Reviews for We Share Our Mothers' Health
LEDlorien7 chapter 2 . 3/21/2011
This is short, sweet, and intense (sweet as in, for the reader, not the characters). It's interesting how Azula is actually calm and collected and Katara is full of rage. Quite a role reversal.

I liked it. I wanted the two of them to meet, that would have been very interesting...
twounderscorethreefour chapter 2 . 8/17/2010
This was very good. The part where Azula contemplated the fair complexion of the firebenders despite their source of energy being the sun - spot on. Your writing was excellent; your descriptions and phrasing. Loved it!
Ryoko05 chapter 2 . 7/15/2010
wow amazing powerful chapter. Please update soon :)
The.Ocean.Shadow chapter 2 . 7/7/2010
this is good. I hope you contuine with this story soon. It seems interesting. Please update as soon as you can. :) And keep up the great work.
Peppa Jack chapter 2 . 6/30/2010
Wow, this looks so promising! Your writing style is beautiful and very enjoyable to read. You've already seemed to nail both characters. I'm really really looking forward to see how they interact with each other. I hope you're planning to continue this!
SorinDarkraven chapter 2 . 6/21/2010
this is good so far i like how you put the motion of water bending into a surreal experience and the power of fire in the first chapter too I'm looking forward to more of this
Squeaky Phantom chapter 2 . 6/20/2010
Very nice chapter. Poor Katara. She seems to be having a tough time. Will Azula be the one to help her or will it be Katara who helps Azula? Was that 'Demon' light Azula? Why would she run though? When will they meet face to face? What happens next?
Squeaky Phantom chapter 1 . 6/20/2010
Fantastic start! I love the idea you have going here. I realy enjoyed the peak into Azula's character in this first chapter. So does Azula's plan go off without a hitch? What will she do if she concurs the city?

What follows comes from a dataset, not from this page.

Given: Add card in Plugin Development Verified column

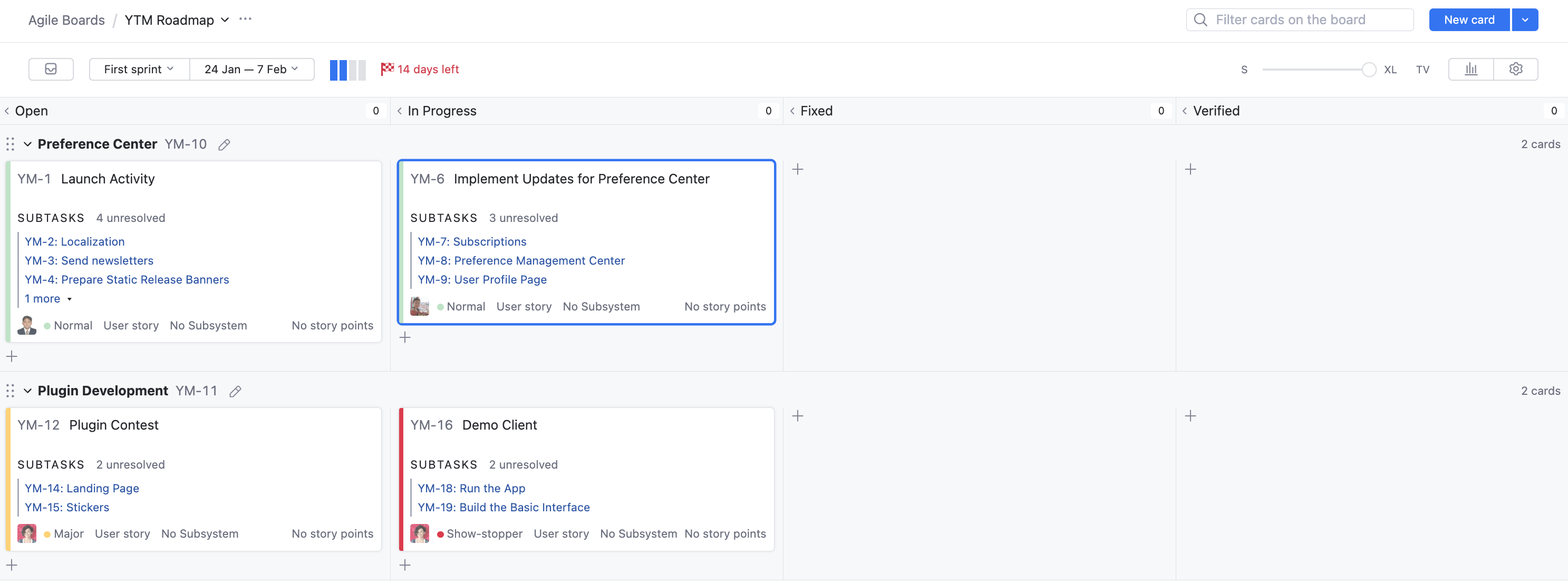Looking at the screenshot, I should (1190, 416).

What happenbs next?
Spikesagitta chapter 2 . 6/16/2010
oh? the next chapter looks to be even better than the last 2, can't to see how it goes :)
Ruler of Dark and Light chapter 2 . 6/12/2010
This is actually very interesting, original and well written. Can't wait to read more. Update soon please!
Zetjintsu chapter 1 . 6/12/2010
Good stuff here. One can feel the sentences, the rhythm, sometimes even the paragraphs and structure aspiring. Raw talent that succeeds at being more than sophomoric and leaves a genuine aesthetic impression.

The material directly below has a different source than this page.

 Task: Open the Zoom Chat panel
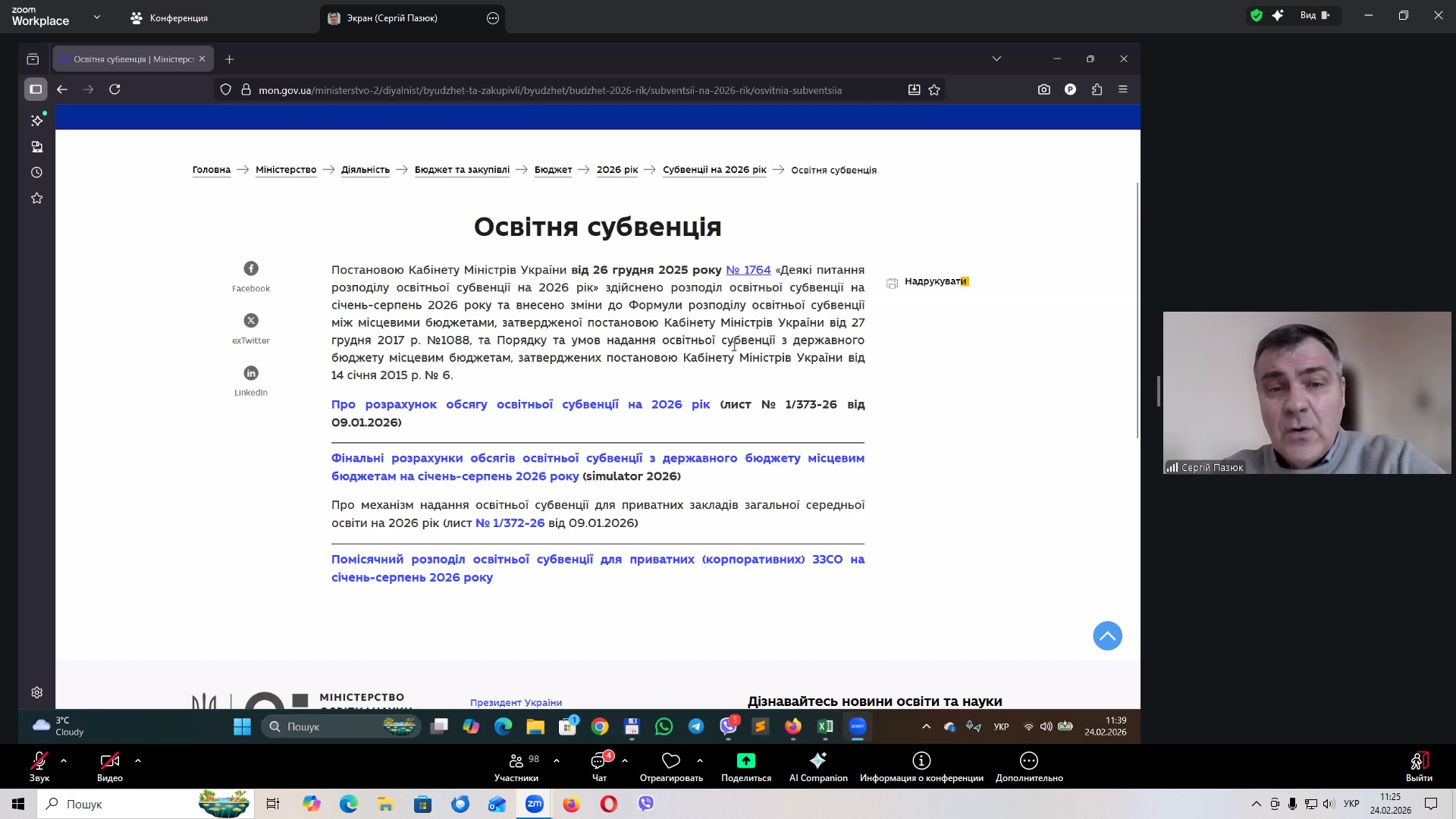tap(598, 761)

You're missing an "a" at "firebenders are special kind" However, both "special" and "kind" are too weak to carry the strength the sentence is trying to achieve, especially since you use the same phrasing later at "special kind of soul" (where it works since it's not trying to carry the end of the sentence) In general, you want to avoid using the same words too close together, as it, in general, can create a monotonous effect (alas, irony fail)

"special breed" would be a stronger phrasing as "breed" is more specific and powerful than the vague "kind." "a breed apart" is even better, showing much finer grained contours of Azula's thought and adding a strong literary flourish that continues to build your thoughts momentum rather than sapping it right at the crucial lead in to the paragraphs final sentence. (It also makes it so the "special kind of soul" later doesn't taste of repeat)

Still... it's overall good and works. I'm only giving you this CC because you show promise of being able to profit from it. I can hear your daimon calling. PM me. I'll post-beta this first chapter if you wish.